§ **Selected passage**:
::::::::::

Festival des cinémas d'Afrique du pays d'Apt
- Location: Apt, Vaucluse, France
- Founded: 2003
- Founded by: Fanny Toulemonde (Projections), Cinéma César, Le Goût de lire en pays d’Apt, Dominique Wallon and the Comité de jumelage Apt-Bakel, Senegal
- Festival date: November annually
- Language: French English
- Website: https://www.africapt-festival.fr/

= Festival des cinémas d'Afrique du pays d'Apt =

Annual film festival

The Festival des cinémas d'Afrique du pays d'Apt (FCAPA) is an annual international film festival on African cinema organised since 2003 in Apt, Vaucluse, France.

Programs of recent festival editions screen films in the categories of fiction feature films, long documentaries, shorts, and a press conference feature film. The festival has also presented film retrospectives of many African filmmakers, including Merzak Allouache, Malek Bensmaïl, Souleymane Cissé, Mahamat Saleh Haroun, Samba Félix Ndiaye, Idrissa Ouedraogo, Ousmane Sembène, Abderrahmane Sissako, and Tariq Teguia.

::::::::::

§ **Given data**:
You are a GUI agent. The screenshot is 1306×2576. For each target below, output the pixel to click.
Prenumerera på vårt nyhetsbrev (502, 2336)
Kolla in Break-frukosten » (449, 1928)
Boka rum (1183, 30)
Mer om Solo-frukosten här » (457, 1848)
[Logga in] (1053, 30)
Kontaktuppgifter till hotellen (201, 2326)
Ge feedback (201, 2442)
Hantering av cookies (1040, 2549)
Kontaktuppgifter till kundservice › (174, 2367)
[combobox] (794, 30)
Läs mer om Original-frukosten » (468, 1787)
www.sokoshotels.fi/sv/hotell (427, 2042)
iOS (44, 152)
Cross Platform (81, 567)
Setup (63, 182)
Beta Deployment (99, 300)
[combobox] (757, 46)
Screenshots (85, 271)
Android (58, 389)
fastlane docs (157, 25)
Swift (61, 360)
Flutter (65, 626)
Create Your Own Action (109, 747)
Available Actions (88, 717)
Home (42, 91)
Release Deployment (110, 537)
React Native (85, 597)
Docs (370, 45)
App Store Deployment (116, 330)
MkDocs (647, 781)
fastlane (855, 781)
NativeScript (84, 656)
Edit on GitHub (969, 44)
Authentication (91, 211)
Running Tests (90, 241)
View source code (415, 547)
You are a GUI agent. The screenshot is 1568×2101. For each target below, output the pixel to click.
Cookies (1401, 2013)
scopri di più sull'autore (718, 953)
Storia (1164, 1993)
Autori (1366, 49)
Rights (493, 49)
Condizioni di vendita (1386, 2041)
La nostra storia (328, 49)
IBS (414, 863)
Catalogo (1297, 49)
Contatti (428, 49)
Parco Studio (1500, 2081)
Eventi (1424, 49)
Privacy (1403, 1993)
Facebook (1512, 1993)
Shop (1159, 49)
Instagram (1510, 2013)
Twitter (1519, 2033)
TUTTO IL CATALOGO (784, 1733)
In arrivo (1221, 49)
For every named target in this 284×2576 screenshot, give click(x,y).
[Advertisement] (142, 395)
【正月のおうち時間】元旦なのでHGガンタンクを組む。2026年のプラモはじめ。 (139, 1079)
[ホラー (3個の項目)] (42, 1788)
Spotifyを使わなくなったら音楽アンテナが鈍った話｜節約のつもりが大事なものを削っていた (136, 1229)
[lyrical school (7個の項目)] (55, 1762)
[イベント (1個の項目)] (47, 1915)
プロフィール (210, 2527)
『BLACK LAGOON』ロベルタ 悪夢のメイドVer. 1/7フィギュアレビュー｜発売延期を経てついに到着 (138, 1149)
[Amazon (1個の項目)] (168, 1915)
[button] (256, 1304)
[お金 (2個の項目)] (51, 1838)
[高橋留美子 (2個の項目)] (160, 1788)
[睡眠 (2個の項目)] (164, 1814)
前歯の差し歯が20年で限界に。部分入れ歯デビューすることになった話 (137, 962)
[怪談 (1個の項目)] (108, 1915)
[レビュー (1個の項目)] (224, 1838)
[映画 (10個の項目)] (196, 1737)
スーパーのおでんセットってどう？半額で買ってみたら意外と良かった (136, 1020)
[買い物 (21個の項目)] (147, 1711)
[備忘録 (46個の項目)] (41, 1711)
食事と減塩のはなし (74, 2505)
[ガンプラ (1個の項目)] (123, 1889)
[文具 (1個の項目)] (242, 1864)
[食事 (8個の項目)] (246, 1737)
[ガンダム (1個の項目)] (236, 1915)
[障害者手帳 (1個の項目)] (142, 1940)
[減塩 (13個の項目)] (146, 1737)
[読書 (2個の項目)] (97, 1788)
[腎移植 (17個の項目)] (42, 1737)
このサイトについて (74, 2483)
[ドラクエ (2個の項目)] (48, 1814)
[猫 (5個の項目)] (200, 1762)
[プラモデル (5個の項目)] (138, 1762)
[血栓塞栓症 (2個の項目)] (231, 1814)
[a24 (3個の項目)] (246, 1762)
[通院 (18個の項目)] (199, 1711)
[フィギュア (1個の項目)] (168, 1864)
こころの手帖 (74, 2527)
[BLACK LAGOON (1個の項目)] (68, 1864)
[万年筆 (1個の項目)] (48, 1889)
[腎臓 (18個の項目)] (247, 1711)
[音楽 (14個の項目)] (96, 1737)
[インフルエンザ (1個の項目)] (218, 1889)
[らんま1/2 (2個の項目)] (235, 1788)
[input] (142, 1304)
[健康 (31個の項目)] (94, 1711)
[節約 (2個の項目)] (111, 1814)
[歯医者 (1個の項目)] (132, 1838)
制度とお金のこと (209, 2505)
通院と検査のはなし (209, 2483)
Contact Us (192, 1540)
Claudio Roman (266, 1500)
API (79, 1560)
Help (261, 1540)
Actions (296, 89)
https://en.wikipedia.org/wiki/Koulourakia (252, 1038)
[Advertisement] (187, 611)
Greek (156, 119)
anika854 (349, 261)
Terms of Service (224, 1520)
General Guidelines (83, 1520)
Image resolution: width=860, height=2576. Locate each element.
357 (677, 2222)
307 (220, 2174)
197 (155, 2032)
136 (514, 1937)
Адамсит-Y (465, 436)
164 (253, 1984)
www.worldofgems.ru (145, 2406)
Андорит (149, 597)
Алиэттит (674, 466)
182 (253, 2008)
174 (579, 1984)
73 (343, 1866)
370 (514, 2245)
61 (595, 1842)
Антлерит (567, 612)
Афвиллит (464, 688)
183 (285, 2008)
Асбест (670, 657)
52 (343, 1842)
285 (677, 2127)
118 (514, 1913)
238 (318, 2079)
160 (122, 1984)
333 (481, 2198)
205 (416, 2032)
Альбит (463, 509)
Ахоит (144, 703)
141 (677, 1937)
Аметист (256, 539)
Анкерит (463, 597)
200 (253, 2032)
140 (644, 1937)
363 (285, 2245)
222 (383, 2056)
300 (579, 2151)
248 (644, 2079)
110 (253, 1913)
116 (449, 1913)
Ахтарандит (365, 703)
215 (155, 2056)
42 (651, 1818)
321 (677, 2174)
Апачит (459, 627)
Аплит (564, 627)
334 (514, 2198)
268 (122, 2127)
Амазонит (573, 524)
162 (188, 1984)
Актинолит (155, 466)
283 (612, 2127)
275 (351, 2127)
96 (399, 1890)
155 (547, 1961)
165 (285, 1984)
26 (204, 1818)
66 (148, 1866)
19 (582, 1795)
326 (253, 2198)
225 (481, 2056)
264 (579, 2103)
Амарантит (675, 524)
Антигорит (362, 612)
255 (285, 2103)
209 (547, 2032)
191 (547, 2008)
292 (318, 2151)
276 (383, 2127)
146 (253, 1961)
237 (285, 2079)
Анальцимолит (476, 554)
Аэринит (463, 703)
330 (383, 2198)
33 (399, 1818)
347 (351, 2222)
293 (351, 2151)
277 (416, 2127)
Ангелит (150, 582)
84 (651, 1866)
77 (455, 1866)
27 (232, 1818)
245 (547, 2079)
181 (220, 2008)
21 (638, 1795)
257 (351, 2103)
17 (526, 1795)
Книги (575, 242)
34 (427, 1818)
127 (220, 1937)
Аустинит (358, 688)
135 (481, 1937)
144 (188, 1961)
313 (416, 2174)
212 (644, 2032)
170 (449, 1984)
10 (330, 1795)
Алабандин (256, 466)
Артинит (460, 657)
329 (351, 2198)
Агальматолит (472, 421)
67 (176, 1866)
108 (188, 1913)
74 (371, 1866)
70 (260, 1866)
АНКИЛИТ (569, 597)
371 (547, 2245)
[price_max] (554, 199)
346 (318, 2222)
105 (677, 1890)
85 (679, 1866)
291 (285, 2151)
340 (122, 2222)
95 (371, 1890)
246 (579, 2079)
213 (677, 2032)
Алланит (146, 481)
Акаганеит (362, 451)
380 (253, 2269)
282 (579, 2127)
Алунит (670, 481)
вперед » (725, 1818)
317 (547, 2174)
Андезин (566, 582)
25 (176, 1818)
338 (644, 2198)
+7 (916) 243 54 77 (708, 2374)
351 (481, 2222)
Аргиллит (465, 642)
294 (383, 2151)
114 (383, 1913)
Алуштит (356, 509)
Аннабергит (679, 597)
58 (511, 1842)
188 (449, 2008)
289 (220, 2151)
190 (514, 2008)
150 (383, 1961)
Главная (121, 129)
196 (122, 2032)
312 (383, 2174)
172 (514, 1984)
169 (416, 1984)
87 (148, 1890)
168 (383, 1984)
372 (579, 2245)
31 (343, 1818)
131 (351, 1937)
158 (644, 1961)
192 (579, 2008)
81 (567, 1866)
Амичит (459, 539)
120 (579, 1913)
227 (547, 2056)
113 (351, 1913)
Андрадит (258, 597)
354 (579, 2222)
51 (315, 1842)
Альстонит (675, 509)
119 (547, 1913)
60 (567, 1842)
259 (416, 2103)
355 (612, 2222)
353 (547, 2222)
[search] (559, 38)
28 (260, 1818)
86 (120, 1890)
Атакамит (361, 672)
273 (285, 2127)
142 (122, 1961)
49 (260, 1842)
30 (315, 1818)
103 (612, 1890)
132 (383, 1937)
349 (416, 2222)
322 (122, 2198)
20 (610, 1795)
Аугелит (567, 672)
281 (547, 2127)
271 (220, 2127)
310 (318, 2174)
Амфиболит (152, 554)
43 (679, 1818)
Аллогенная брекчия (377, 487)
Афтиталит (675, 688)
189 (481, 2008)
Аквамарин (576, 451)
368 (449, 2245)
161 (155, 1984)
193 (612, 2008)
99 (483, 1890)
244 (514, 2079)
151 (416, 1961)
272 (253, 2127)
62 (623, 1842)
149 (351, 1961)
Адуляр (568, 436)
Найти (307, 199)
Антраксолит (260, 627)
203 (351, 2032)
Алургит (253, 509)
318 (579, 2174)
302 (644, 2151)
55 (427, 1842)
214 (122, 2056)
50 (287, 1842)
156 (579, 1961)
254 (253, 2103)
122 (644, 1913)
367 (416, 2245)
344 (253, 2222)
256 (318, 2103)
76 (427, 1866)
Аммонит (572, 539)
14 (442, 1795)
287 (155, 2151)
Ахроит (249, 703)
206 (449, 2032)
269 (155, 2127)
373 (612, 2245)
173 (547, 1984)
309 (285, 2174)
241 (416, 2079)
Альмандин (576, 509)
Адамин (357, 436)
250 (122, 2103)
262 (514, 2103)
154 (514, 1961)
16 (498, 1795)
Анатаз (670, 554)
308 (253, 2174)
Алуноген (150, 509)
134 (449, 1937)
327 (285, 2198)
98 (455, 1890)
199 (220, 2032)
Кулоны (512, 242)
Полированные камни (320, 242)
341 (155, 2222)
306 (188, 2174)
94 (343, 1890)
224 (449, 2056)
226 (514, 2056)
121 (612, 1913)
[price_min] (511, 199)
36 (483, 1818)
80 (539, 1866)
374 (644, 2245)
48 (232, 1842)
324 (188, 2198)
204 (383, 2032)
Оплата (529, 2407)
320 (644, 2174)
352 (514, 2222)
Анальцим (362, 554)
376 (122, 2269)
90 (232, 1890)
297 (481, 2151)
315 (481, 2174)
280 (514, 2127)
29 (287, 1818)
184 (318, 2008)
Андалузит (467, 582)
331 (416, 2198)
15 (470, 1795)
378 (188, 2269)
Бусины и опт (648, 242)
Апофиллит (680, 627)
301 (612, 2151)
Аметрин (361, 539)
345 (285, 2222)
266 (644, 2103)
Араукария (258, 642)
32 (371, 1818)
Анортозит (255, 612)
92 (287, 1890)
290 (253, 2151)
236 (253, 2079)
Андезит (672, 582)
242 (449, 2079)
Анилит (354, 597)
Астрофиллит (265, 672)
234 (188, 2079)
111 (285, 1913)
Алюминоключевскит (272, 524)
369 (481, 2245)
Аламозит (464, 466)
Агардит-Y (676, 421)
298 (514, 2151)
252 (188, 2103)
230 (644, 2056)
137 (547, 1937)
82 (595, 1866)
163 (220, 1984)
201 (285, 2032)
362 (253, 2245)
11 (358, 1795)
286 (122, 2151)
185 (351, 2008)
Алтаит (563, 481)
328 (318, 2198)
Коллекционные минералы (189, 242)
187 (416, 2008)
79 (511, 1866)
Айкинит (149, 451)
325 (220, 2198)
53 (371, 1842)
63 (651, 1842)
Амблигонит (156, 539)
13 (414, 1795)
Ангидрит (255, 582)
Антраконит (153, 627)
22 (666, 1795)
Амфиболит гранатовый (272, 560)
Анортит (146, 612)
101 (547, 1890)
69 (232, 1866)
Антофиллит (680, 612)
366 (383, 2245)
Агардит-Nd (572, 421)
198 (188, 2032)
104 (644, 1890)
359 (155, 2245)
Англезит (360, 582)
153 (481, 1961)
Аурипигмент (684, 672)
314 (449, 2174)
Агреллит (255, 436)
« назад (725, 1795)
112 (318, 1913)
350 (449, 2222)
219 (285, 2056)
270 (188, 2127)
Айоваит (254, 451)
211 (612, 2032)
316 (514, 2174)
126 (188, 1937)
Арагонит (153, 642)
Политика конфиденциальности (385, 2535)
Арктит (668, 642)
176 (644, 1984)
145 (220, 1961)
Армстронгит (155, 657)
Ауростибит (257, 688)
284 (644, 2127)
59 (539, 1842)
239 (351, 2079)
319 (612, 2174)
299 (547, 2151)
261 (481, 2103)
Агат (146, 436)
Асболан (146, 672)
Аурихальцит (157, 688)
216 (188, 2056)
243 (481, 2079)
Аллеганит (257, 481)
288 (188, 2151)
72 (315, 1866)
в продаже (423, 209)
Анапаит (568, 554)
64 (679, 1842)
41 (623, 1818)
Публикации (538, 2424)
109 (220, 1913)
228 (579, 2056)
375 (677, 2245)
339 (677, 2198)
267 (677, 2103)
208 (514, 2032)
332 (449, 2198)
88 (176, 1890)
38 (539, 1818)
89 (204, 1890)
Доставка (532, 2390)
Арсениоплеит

::::::::::

§ **Your tasks**:
**a)** According to the festival article, in what year was the festival founded?
**b)** Please explain in one to three sentences what the festival article says the FCAPA is and which categories of film its recent editions screen.

§ **Outputs by task**:
**a)** 2003

**b)** The FCAPA is an annual international film festival on African cinema that has been organised in Apt, Vaucluse, France, since 2003. Its recent editions screen fiction feature films, long documentaries, shorts, and a press conference feature film.